それが目の前にいる彼の正服と言ったら……
『破廉恥な姿して何してたのよ。』
上半身も下半身も何かに襲われたかの様に切り裂かれたような無様なモノになっていた。
冷やかな声色で青髪の彼に言葉を投げかけ、
私はもうまだ倒れたままの赤髪の顔を覗き込んだ。
「別になりたくてセクシーな格好してるわけじゃー無いんだけどな。
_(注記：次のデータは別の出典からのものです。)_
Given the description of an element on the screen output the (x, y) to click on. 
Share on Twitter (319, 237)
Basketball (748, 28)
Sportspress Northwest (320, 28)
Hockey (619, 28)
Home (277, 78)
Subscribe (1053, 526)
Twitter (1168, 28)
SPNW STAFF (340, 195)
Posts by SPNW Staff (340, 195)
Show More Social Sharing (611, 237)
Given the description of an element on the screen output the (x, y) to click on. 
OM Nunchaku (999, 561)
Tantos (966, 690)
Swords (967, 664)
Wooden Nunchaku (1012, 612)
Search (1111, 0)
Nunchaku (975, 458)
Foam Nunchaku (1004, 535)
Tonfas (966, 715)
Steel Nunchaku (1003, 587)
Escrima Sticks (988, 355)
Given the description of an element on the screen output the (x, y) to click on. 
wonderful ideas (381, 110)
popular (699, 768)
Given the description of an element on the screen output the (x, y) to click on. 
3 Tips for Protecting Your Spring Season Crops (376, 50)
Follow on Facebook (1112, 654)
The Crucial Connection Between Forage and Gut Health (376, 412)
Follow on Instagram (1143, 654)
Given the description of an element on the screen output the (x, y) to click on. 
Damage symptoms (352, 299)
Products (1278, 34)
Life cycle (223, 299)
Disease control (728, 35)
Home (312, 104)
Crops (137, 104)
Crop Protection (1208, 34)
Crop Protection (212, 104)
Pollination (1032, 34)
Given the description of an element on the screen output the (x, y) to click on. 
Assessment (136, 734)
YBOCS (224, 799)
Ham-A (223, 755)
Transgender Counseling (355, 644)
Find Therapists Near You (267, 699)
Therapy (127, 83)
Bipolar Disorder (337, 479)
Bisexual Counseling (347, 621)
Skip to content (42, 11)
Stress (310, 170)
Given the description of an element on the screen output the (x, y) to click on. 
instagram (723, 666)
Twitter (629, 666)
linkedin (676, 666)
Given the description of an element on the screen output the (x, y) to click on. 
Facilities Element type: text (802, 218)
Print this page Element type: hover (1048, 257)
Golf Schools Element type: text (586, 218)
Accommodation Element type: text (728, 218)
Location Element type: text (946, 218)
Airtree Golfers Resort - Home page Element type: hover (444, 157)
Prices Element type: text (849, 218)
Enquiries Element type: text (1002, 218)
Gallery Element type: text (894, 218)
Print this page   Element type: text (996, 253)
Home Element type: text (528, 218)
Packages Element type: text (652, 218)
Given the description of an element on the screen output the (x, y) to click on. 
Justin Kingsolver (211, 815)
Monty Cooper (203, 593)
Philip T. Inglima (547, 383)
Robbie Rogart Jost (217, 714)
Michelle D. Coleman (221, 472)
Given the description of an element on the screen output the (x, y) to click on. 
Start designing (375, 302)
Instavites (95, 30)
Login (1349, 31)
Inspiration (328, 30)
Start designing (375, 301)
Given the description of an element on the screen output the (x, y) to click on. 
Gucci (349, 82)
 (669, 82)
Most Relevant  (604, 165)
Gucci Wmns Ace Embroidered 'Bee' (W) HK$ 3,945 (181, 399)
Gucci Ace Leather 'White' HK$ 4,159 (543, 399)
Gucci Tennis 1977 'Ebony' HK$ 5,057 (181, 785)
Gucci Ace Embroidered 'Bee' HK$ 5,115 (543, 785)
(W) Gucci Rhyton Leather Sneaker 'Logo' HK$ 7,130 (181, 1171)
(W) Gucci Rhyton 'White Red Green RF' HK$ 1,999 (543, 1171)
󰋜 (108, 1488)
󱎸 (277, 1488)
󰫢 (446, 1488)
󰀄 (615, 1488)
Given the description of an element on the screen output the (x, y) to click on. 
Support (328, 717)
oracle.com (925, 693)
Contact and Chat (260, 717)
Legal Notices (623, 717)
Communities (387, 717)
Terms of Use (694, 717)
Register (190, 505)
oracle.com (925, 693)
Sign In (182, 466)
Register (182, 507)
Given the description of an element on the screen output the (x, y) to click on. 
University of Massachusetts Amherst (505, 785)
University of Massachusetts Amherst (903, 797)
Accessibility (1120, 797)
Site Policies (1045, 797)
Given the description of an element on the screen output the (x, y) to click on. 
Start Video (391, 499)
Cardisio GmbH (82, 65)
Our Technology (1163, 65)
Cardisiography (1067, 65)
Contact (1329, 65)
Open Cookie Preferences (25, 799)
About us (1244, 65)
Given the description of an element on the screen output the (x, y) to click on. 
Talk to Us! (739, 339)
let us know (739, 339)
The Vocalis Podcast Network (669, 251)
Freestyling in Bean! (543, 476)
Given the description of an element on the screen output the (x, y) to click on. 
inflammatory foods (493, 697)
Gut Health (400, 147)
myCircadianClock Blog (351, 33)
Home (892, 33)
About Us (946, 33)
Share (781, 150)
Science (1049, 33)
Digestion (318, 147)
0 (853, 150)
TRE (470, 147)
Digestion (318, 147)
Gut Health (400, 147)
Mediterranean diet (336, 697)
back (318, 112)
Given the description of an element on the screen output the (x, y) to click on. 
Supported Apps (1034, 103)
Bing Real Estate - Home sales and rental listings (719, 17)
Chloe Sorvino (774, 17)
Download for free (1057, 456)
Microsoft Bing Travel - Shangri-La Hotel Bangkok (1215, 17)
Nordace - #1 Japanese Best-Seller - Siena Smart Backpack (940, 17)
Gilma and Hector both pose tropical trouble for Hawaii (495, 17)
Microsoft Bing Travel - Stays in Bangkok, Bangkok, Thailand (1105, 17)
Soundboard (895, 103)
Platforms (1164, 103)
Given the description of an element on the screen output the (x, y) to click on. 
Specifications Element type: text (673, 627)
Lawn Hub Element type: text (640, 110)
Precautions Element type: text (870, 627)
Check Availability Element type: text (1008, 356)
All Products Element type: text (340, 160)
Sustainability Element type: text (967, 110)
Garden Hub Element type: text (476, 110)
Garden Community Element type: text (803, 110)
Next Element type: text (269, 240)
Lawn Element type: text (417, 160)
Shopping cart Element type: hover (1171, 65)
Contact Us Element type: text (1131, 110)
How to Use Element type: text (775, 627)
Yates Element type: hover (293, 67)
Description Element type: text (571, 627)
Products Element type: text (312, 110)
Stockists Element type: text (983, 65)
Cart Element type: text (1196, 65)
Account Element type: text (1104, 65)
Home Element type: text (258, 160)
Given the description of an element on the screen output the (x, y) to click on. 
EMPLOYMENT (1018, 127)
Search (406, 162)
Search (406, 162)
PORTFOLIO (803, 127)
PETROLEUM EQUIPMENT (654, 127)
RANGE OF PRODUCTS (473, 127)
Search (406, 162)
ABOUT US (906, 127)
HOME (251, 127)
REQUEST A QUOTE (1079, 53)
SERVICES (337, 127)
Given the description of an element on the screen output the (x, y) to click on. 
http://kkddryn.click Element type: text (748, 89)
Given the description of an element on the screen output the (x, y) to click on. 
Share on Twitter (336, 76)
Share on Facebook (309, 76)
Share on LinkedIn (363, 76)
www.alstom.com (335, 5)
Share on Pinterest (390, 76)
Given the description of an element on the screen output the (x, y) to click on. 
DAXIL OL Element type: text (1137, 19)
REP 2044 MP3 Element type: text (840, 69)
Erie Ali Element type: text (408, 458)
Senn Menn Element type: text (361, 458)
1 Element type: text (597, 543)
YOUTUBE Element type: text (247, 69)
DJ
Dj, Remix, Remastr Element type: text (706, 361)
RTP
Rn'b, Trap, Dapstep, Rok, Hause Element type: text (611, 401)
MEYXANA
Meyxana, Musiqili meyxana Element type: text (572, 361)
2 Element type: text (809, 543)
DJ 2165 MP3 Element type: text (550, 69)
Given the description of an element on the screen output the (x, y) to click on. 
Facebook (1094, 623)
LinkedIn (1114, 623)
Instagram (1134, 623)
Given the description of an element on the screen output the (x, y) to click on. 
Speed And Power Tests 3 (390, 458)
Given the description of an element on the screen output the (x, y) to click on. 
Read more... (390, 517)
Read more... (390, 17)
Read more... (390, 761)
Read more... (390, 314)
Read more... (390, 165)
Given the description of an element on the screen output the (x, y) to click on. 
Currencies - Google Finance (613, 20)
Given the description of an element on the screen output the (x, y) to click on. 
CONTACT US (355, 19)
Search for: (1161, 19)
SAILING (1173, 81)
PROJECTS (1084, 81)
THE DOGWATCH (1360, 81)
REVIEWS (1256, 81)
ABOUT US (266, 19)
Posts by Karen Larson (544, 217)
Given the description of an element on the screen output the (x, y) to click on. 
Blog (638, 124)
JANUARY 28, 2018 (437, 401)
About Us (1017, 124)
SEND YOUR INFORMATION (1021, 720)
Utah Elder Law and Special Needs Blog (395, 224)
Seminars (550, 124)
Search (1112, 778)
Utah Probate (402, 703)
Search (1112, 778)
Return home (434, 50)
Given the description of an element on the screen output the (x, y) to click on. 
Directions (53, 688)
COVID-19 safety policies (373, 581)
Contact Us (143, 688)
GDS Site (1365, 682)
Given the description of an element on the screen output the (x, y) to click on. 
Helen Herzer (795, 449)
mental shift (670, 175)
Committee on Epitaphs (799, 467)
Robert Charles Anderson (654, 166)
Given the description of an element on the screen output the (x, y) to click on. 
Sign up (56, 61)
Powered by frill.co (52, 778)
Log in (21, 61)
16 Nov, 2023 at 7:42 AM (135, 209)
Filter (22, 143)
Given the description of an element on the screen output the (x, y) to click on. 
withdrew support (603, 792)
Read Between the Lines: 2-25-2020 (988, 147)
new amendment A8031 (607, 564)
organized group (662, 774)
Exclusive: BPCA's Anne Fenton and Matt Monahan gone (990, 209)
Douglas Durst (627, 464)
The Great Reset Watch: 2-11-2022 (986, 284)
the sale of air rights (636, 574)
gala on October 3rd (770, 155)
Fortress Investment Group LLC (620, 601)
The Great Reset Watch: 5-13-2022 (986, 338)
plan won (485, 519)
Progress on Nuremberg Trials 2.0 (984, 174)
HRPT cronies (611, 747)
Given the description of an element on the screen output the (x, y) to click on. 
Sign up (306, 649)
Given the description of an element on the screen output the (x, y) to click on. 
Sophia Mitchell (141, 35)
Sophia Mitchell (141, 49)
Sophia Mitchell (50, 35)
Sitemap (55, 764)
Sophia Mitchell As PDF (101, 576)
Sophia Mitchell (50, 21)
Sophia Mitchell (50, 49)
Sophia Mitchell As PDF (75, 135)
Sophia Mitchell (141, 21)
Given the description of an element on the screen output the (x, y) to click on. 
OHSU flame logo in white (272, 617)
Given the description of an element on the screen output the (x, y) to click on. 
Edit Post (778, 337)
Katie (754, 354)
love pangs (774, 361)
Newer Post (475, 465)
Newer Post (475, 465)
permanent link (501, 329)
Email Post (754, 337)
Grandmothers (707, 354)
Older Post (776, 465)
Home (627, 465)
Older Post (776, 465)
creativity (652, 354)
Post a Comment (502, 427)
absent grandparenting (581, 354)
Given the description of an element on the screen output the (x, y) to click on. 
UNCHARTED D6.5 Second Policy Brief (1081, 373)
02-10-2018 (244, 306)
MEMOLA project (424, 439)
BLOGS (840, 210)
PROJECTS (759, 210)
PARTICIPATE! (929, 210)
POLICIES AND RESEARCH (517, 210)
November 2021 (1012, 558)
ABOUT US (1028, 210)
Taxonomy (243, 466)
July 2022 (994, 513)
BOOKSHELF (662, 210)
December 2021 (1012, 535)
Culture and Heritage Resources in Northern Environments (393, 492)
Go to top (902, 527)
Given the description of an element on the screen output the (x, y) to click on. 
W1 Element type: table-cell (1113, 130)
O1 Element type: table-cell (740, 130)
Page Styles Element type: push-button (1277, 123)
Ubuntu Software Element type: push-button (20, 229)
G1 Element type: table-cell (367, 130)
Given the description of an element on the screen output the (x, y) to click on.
」
私の頭上からクツクツと笑う青髪の声色に少しホッとした。
それは私が知っている彼とは全く異なった声色だったからだ。
赤髪の彼の額に手を置き、
少し自分の“特別な力”を送り込む。
「お~い」
赤髪の彼の姿も同じようにボロ雑巾のようになり、所々なぜだか焦げ付いた箇所もある。
「お嬢ちゃーん?」
『さっきから五月蝿いなあ!少しぐらい黙っててよ!』
送り込む技術は果てしなく難しくて、集中しなきゃ出来ない。
なのに青髪の彼はずっと1人で私に言葉を投げ掛けていた。
「うっ…、」
小さく苦しそうな声を発した赤髪の彼は辛そうに顔を歪めている。
丁度良いや。
あの臭い自分では絶対に飲みたくなかった鍋の中身をこの2人飲ませようと考えた。
『ねえ、この人おぶってついて来て』
ゆっくりと立ち上がり、
彼らに背を向けて早足で自分の小屋へと向かう。
まだ確かめてない。
彼等の“眼の色”を……━━━━━━。